Les gendarmes ont aussitôt reculé devant la colère des manifestants. Pour transporter le corps de Célestin Mbounga, ces derniers ont construit une croix sur laquelle ils l’ont attaché. La foule a grossi avec l’arrivée de la famille du défunt qui vit à Bonangang, tout au long du parcours jusqu’à la gendarmerie d’Akwa-nord où le corps, avec la tête enturbannée, a été déposé. Trois autres camions de militaires et de gendarmes sont arrivés avec un char à eau pour disperser les manifestants. Tous les carrefours qui sont des portes ouvertes sur d’autres quartiers ont été bouclés. Un contrôle systématique de tous ceux qui entrent et sortent est effectué. Les sacs et les poches sont vidés après identification. Si les éléments transportés sont jugés non dangereux, les citoyens peuvent poursuivre leur route.
Transporteurs
La tension vécue hier à Bonamoussadi rompait avec la relative accalmie observée dans les autres points réputés chauds lundi, au premier jour de la grève des transporteurs. Sauf à Bonabéri où la nuit a été marquée par de violents affrontements, et de nombreuses scènes de pillage. Cette fois-ci, les badauds qui ont saccagé plusieurs commerces se sont attaqués aux édifices neutres, notamment la pharmacie du pont qui a été éventrée et pillée. Un pharmacien de service a constaté avec amertume, les dégâts collatéraux de plus en plus nombreux dans la ville. Lundi dans la nuit, des bandes organisées ont multiplié des raids contre des boutiques qu’ils avaient apparemment ciblées en journée. Les quartiers Mabanda et Grand hangar ont été particulièrement secoués par la violence qui n’a pas connu de répit, malgré la mobilisation des forces de sécurité. Face à la menace des pillards, les forces de l’ordre n’ont pas eu la main tendre. Plusieurs coups de feu sont partis, dans l’obscurité ambiante dans la zone de Mabanda, point névralgique de la contestation populaire. Hier matin, des centaines de policiers sont allés en renfort, pour ramener le calme à l’autre rive du Wouri en ébullition. Le bilan a été plutôt lourd.

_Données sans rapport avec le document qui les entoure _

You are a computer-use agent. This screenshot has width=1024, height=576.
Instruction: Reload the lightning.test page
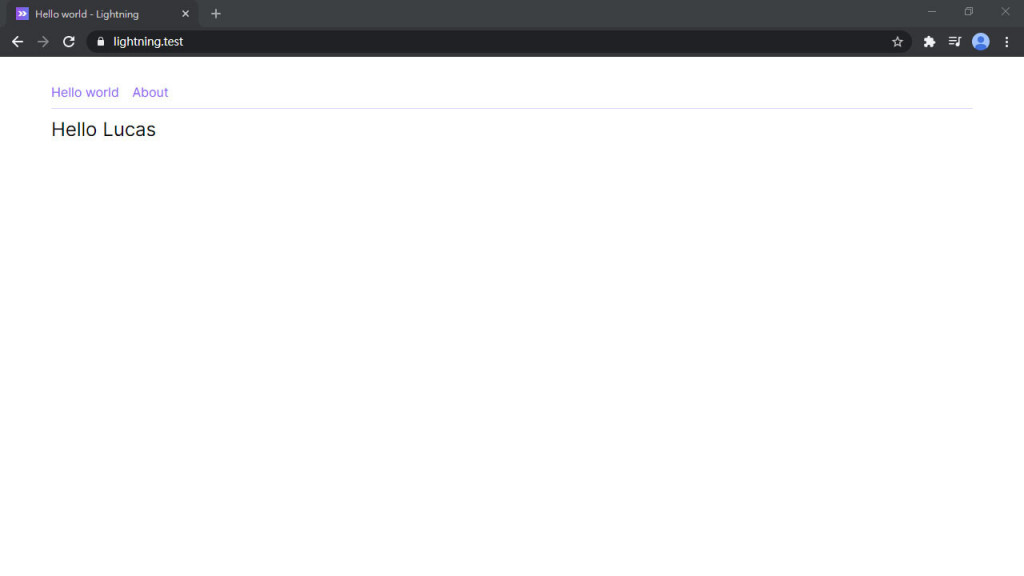pyautogui.click(x=69, y=42)

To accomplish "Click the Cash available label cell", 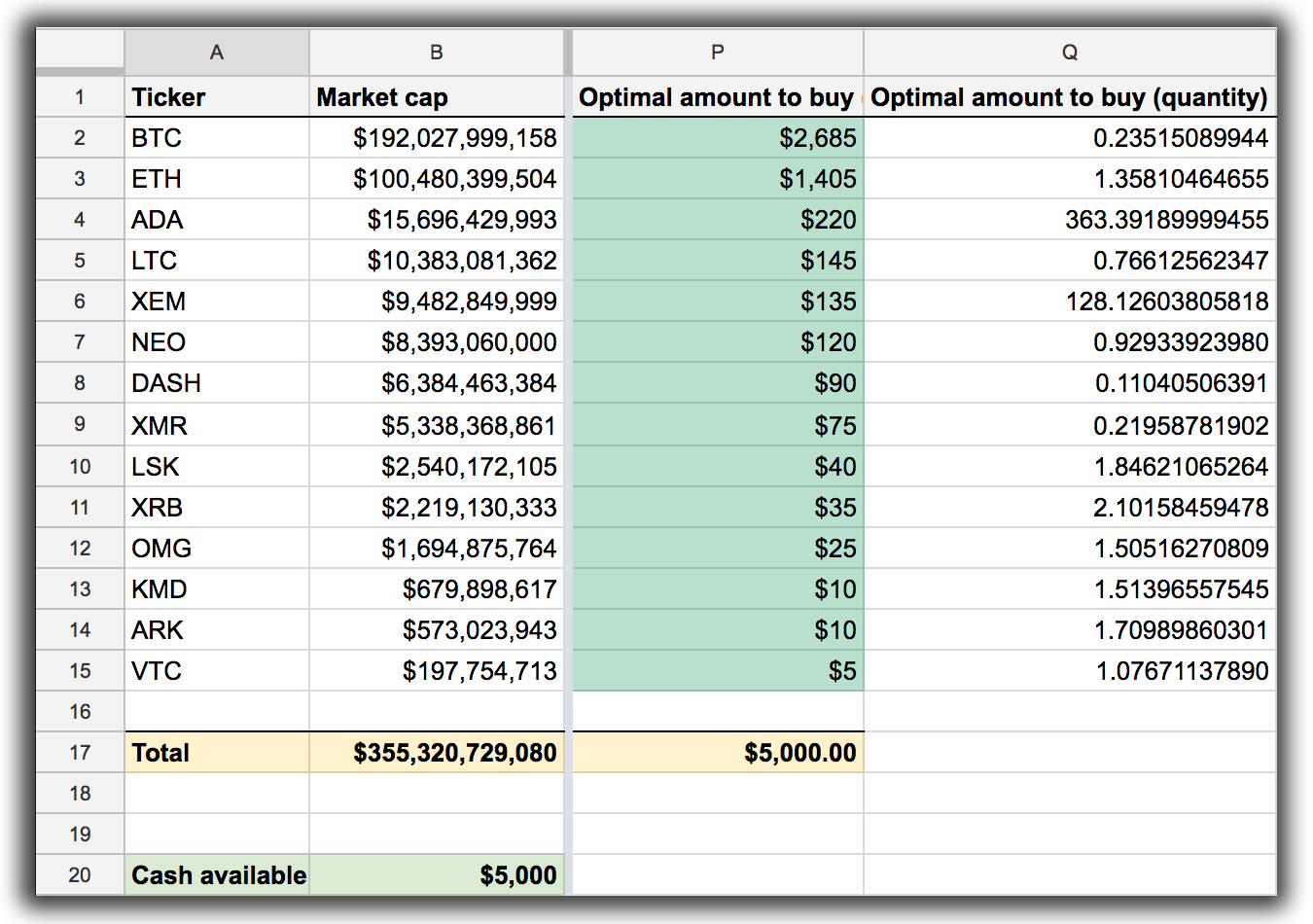I will coord(216,875).
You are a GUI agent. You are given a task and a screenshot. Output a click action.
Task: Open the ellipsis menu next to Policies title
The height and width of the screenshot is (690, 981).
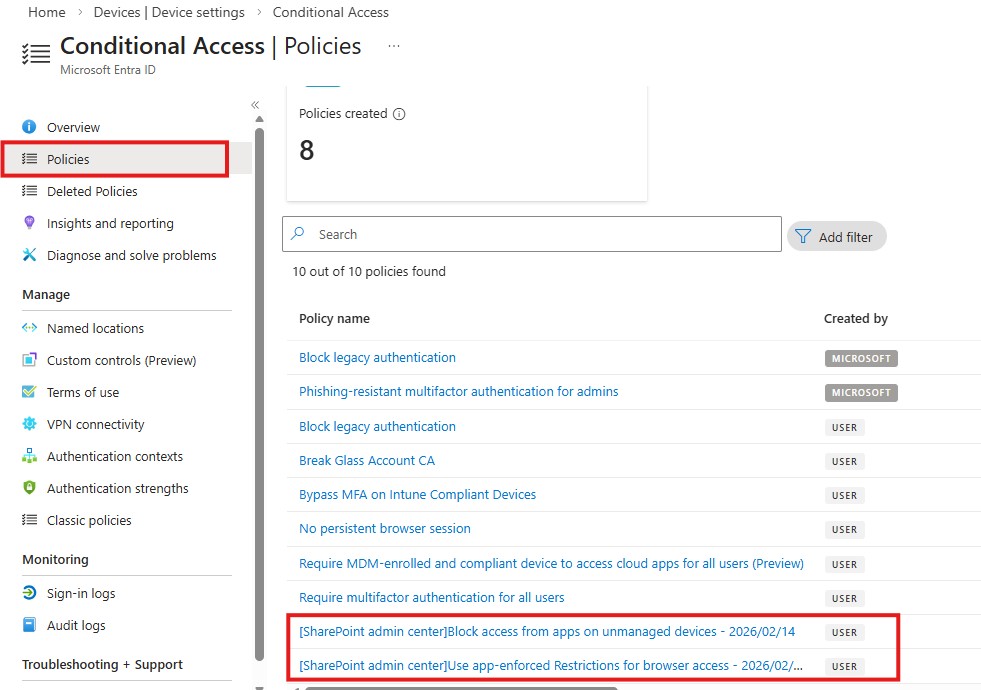point(393,46)
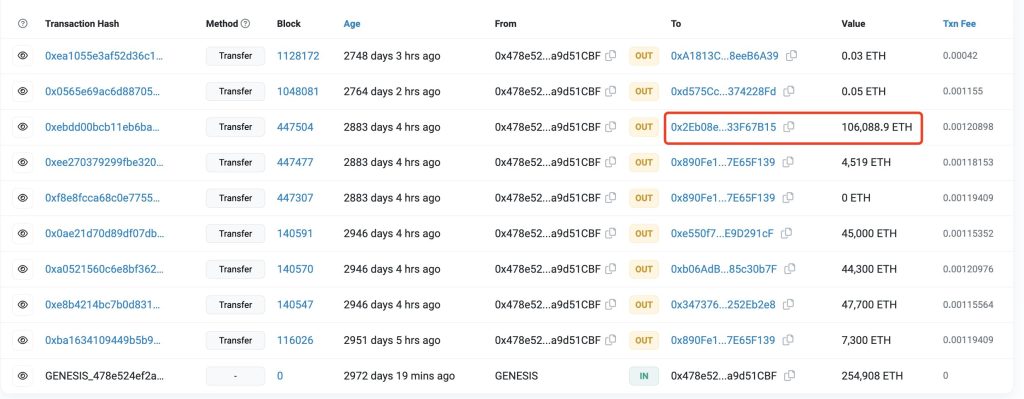Click the question mark icon in header row
The image size is (1024, 399).
coord(23,24)
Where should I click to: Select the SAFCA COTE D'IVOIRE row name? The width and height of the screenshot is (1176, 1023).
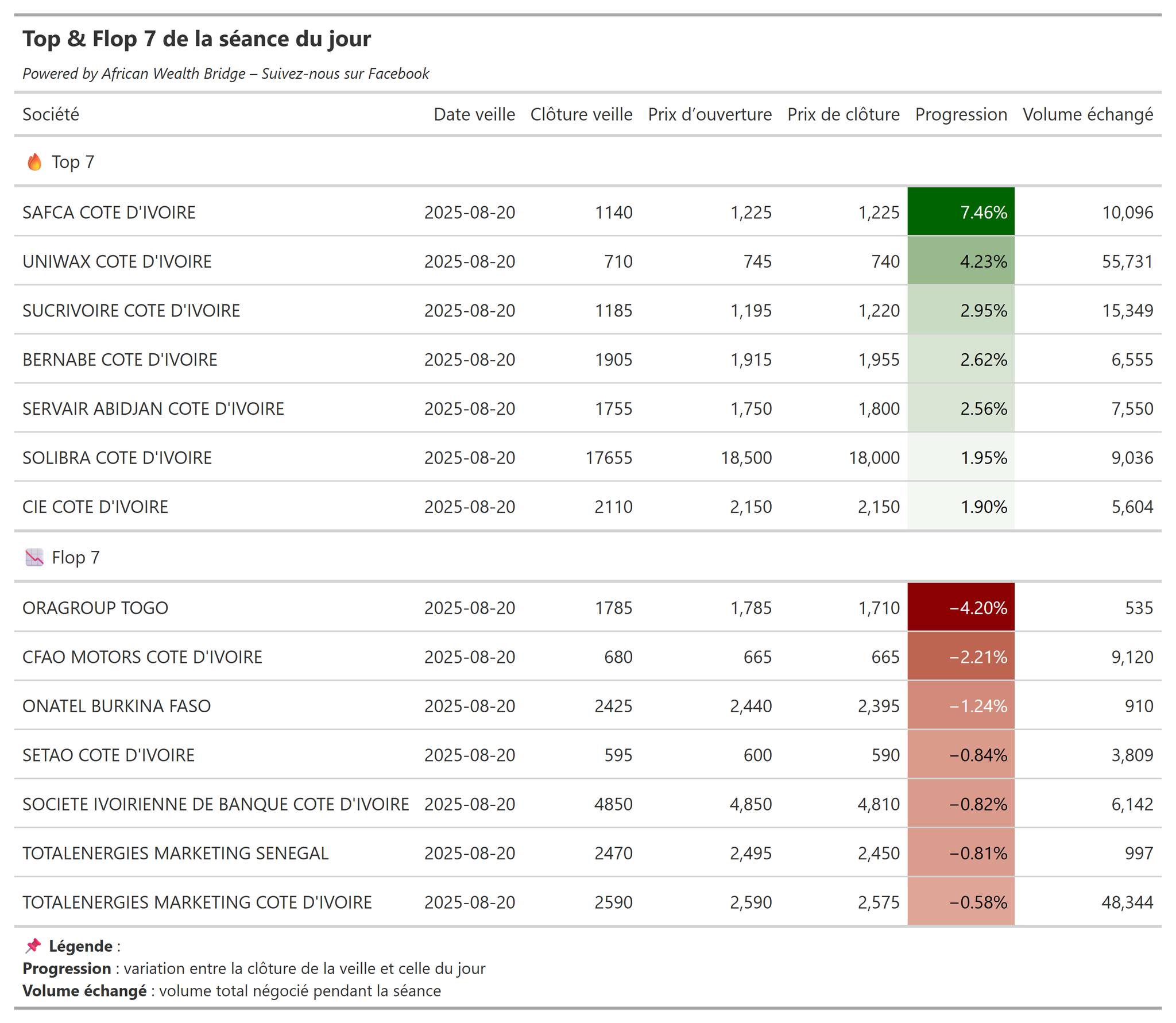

Au moins trois morts ont été signalés par les riverains. " Les corps ont été transportés dans la nuit. L’une des personnes tuées était le fils d’un militaire habitant Forêt bar ", a raconté un témoin à Mutations. Les sources hospitalières ont confirmé le nombre des nouvelles victimes à Bonabéri, qui est du coup porté à cinq, après les deux morts enregistrés lundi. A l’entrée Sud de Douala, en provenance de Yaoundé, les scènes de pillage ont également été enregistrées. Ellery automobile a été attaqué et saccagé par des manifestants excités. Peu avant le début des pillages intervenus en début de matinée, le quartier portait encore le deuil de son premier manifestant tué. Contrairement aux nouvelles faisant état de la mort de plusieurs gendarmes, il n’en a rien été. Aucune source officielle n’a confirmé ces décès. " Aucun homme ne manque dans aucune de nos unités ", a soutenu un responsable de la gendarmerie à Bonanjo. Des responsables militaires se sont même mobilisés pour calmer la situation. Le commandant de la région militaire de Douala, le général Sally Mohamadou a palabré avec des manifestants qui l’ont porté en triomphe à Bonabéri et Village.
Deux morts à Loum
Le mouvement des transporteurs bien suivi dans la localité de Loum, dans le département du Moungo, a été émaillé d’actes de violence. La grève qui s’y est transformée en mouvement de revendication sociale et politique a fait deux victimes. Aucune indication n’a été donnée sur l’identité des personnes tuées mais un témoin ayant vécu les affrontements a confirmé le bilan macabre.